Wednesday 29 June 2011

Hot Summer And Good Winter

Back from a field where I cast of the shackles of technology to give myself more freely to the worship of the sun and the start of a new season in the turning of the world, or to put it more plainly back from solstice celebrations sans new phone remembering that high-tech is not for me and that beating drums and swilling port in fields most definitely is. Then watched other people in fields as the self torture of televised Glasto footage enters my living room, but maybe Radiohead, Pulp, Eels, Elbow and QOTSA would have been too much for this little muso’s head to take in so I will just wish a hearty congratulations to my dear brother who proposed to his lovely girlfriend while at the festival and wish them all the best in their sun filled lives together. Meanwhile I will soak in glorious music as always and re-tell stories of my love with a big long rant about the brilliance of ‘Bon Iver’ and their self titled new offering‘Bon Iver’.
A highly anticipate release in my eyes, this is an artist who forms a beautiful soundtrack to the equally beautiful love affair I am still very much involved in. When I was worrying about the commitment I was forming with someone in a period of my life when commitment making was supposed to be very low on the priority agenda, I hesitated before booking tickets to a show four months in advance and all the connotations that might infer but was richly rewarded when we saw Justin and Co perform a show on December the 7th 2008 at the Victoria Apollo that immediately entered my top 10 Live performances of all time (this list would be shared if interest was shown).
 Sam and I quibble over if it was during, ‘Blindsided’ or ‘Skinny Love’ that I first whispered those three special words in her ear. I can’t believe I would have been so clichéd to pick the single and after all ‘I’m not really like this, I’m probably plightless’. From then it was a single bed in a student house where we were prone to annoying the neighbours that the early morning slumbers were made the more glorious by the sounds of ‘re:stacks’ and the rest of the blissful album ‘For Emma And Ever Ago’, never a truer indication that misery doesn’t always have to breed misery and that heartbreak can nurture new love. Don’t worry it’s not the girl I’m going to talk about here it’s the music, besides I always read these ramblings to Sam out loud before posting them on that there T’internet so that has been quite enough soppiness to induce a blush on even my usually unflappable cheeks.
Justin Vernon soon became the man who went up a mountain and came down a musician, a mantle and mystery he can’t be too irritated by as the cover of the new eponymous release vaguely features  the abstract image of a red shack nestled in opaque surroundings, but I don’t feel that this is a release that could have been penned and planned alone in a cabin.
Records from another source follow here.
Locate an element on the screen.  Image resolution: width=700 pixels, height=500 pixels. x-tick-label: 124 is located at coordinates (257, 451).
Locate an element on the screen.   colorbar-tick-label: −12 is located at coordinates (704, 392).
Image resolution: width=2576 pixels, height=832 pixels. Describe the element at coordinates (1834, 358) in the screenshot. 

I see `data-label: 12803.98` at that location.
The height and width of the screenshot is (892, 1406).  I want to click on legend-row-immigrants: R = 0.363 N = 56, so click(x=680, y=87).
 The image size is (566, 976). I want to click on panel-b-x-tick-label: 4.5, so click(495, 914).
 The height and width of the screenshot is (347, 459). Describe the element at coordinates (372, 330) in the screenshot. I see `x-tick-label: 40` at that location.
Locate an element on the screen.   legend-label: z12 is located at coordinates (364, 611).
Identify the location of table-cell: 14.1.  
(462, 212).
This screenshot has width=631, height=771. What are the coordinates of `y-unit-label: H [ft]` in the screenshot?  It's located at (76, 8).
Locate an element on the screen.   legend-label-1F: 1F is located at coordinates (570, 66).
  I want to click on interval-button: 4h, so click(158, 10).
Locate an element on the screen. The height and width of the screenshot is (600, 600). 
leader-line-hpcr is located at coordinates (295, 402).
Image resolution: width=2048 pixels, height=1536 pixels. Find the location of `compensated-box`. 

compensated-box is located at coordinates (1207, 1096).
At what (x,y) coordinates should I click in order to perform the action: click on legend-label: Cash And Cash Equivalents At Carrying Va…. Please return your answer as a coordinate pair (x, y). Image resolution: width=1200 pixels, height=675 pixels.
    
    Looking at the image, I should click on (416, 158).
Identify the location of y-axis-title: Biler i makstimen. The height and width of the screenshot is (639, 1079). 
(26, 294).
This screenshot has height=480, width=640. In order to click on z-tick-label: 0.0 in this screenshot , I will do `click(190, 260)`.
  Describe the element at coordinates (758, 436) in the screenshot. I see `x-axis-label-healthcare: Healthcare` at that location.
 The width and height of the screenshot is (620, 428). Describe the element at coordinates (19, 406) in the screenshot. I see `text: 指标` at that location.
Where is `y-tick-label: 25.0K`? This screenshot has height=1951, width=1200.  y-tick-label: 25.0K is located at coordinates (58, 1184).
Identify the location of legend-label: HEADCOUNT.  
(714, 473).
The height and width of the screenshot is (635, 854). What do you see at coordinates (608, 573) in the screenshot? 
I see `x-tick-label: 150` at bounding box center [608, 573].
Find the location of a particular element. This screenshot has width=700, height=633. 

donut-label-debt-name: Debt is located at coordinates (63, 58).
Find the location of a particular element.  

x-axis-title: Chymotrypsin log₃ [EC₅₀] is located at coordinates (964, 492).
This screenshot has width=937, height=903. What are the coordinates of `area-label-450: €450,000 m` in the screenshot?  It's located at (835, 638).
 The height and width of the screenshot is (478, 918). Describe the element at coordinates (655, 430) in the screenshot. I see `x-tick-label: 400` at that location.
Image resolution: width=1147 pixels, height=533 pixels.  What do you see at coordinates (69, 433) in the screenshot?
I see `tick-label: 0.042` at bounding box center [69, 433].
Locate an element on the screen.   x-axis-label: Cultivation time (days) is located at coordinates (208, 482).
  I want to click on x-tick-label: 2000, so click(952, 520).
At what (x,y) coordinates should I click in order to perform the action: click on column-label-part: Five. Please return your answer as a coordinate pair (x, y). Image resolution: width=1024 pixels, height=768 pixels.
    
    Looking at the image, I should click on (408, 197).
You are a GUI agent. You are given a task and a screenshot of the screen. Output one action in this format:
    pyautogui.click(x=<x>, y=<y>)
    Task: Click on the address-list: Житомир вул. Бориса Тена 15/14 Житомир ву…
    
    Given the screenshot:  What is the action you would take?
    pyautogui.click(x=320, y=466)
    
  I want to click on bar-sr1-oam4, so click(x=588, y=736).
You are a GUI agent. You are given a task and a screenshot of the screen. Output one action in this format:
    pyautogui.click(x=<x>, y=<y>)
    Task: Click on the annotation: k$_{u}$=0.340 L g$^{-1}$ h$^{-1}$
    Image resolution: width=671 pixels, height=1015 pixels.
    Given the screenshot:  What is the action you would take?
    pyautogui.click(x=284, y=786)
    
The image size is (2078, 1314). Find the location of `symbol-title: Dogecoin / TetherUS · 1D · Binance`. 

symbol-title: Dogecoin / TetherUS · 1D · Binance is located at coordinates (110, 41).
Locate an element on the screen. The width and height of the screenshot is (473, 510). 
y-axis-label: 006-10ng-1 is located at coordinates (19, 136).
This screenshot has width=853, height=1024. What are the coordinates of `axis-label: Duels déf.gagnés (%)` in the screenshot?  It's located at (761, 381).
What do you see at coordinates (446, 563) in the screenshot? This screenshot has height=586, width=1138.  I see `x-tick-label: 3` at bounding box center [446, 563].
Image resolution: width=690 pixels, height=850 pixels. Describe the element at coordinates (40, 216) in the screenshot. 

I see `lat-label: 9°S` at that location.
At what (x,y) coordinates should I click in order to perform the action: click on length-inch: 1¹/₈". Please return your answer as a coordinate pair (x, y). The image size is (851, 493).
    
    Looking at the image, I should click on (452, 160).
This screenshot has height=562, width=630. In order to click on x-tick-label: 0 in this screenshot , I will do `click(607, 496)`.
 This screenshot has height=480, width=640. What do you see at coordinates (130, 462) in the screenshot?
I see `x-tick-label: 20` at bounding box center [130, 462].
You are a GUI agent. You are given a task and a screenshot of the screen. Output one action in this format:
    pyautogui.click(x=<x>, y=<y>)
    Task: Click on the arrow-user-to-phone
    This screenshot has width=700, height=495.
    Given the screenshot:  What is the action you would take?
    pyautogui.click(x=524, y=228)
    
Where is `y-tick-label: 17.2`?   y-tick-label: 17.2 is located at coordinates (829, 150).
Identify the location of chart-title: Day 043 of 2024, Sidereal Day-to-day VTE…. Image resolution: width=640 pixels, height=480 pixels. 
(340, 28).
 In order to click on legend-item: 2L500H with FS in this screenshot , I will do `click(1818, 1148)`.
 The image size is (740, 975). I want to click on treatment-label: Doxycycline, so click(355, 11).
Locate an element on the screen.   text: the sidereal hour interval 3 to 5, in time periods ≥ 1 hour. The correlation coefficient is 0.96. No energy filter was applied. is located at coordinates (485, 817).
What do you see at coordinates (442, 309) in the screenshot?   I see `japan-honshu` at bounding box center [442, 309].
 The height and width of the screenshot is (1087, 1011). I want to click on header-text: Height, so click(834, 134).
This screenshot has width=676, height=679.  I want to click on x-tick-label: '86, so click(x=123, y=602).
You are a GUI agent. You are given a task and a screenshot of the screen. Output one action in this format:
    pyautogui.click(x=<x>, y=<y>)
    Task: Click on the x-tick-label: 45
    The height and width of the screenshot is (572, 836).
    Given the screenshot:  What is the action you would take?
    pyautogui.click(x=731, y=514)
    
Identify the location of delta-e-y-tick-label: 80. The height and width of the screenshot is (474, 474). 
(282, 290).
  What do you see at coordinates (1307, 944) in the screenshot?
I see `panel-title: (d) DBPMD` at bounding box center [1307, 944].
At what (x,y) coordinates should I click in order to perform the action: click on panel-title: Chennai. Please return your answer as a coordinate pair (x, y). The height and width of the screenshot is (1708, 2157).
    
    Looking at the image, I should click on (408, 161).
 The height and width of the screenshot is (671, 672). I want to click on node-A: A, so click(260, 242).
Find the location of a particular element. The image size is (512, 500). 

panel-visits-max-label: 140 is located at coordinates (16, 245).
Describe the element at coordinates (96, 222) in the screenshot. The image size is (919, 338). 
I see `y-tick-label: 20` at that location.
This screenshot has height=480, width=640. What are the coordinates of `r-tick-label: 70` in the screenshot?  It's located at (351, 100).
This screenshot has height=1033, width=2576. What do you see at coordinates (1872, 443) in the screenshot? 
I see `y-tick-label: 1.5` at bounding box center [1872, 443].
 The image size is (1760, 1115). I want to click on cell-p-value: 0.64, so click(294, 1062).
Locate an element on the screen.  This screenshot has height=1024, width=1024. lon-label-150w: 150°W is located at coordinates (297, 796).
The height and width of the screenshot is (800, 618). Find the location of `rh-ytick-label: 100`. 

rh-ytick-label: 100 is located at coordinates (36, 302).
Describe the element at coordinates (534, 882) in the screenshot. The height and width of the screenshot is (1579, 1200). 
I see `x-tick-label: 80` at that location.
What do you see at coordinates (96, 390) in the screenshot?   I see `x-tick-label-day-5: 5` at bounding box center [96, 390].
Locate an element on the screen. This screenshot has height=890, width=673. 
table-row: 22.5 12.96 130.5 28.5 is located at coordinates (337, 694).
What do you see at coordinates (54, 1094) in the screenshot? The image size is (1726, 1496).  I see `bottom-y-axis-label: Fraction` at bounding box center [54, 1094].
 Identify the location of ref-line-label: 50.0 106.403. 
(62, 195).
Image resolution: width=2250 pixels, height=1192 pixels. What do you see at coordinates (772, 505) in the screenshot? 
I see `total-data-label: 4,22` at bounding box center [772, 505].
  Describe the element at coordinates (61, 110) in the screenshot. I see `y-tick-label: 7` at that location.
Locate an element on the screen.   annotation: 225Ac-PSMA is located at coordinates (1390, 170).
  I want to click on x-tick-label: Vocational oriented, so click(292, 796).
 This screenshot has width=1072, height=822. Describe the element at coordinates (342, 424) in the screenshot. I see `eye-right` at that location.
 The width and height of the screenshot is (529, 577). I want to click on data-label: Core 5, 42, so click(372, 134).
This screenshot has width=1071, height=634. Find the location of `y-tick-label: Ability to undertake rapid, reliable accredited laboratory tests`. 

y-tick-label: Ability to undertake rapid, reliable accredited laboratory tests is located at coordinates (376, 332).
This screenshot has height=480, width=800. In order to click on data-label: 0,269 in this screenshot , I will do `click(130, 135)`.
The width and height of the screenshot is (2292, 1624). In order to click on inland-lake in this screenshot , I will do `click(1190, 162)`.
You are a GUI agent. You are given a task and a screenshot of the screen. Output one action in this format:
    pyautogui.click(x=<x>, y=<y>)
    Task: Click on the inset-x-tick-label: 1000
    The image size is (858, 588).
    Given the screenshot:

There is a musical cohesion here that is born out of a group working on the same page and a rhythmic dynamacism that would be difficult to beat out alone, pardon the pretentious punnery.
The album reflects the interesting and diverse musical journey that Justin Vernon has been on since we first heard his heartbroken and weather-beaten voice three years ago. Encompassing the somewhat spooky atmospheric styling’s practiced in his side project ‘Volcano Choir’ to the vo-coded musings that have seen his work popping up in such places as Kanye West’s albums, but at the core is still the genius and honesty of a true warrior poet. This album is more an act of musical exploration than emotional desperation but it still manages to create the same mystical sense of belonging and all the depth of a perfect balance of bitter and sweet that ‘For Emma’ ever did. From a totally different place in their lives Justin and Bon Iver have created something truly magnificent, maybe that mysterious barn is inside of him to draw on that deep loneliness and no matter how far we all come we still carry the weight.  
There is subtle lairing in this music that is understated and hypnotic, the saxophone stylings of Mike Lewis give a haunting holy quality to some pieces that resonates so well with the coarse folk vocal. Each song is named after places, some real and some fictional that delivers the music from a landscape straight out of another place and gives the music a landscape all of its own, this is not a sing-along lyrical album its built upon a deeply personal poetry that bends round music that ranges from the depths of pitch bended folk to pure 80’s power ballad. Justin basks so brilliantly in the bitter but with the personally empowered vision that without this depth of misery we could never experience any joy. This is a love album with more reality and honesty than many people will ever be able to deal with, it addresses feelings of abandoning yourself and giving totally and freely to something that you are fully aware can throw you to the ground mercilessly, it talks of hiding in intoxication and learning from your mistakes by being able to criticise yourself and distract from your own self as a being of ego and become something more pure more holy. These messages are not thrown in your face they are subtlety woven into wording and music that will intoxicate and cure.

I will not be hesitating or feeling concerned at the four months I will have to book in advance to see this group play live in the UK again and will be very happy to be standing there with someone who has taught me so much and forced me to look at myself with a clearer view in an ever complicated world.
“Still alive for you, love”
                                                  Bon Iver – Perth

Plenty more good music been released of late and some long overdue reviews of some albums that have been on heavy rotation in my ears recently and obviously a whole host of ranting warbling amassing in my brain waiting to make it to my fingers before they surely cause an embolism in my brain. Listen to good music, eat good food and love your lives.